Naturally it was to be expected that when Priss advanced his Two-Field Theory, Bloom would set about at once to build the first practical anti-gravity device.
My job was to find human interest in the Two-Field Theory for the subscribers to Tele-News Press, and you get that by trying to deal with human beings and not with abstract ideas. Since my interviewee was Professor Priss, that wasn’t easy.

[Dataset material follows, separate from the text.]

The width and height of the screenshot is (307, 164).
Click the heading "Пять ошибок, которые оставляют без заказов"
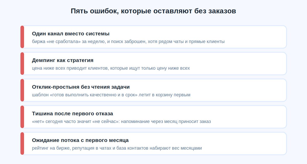click(x=153, y=11)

Naturally, I was going to ask about the possibilities of anti-gravity, which interested everyone; and not about the Two-Field Theory, which no one could understand – "Anti-gravity?" Priss compressed his pale lips and considered. "I’m not entirely sure that it is possible, or ever will be. I haven’t – uh – worked the matter out to my satisfaction. I don’t entirely see whether the Two-Field equations would have a finite solution, which they would have to have, of course, if – " And then he went off into a brown study.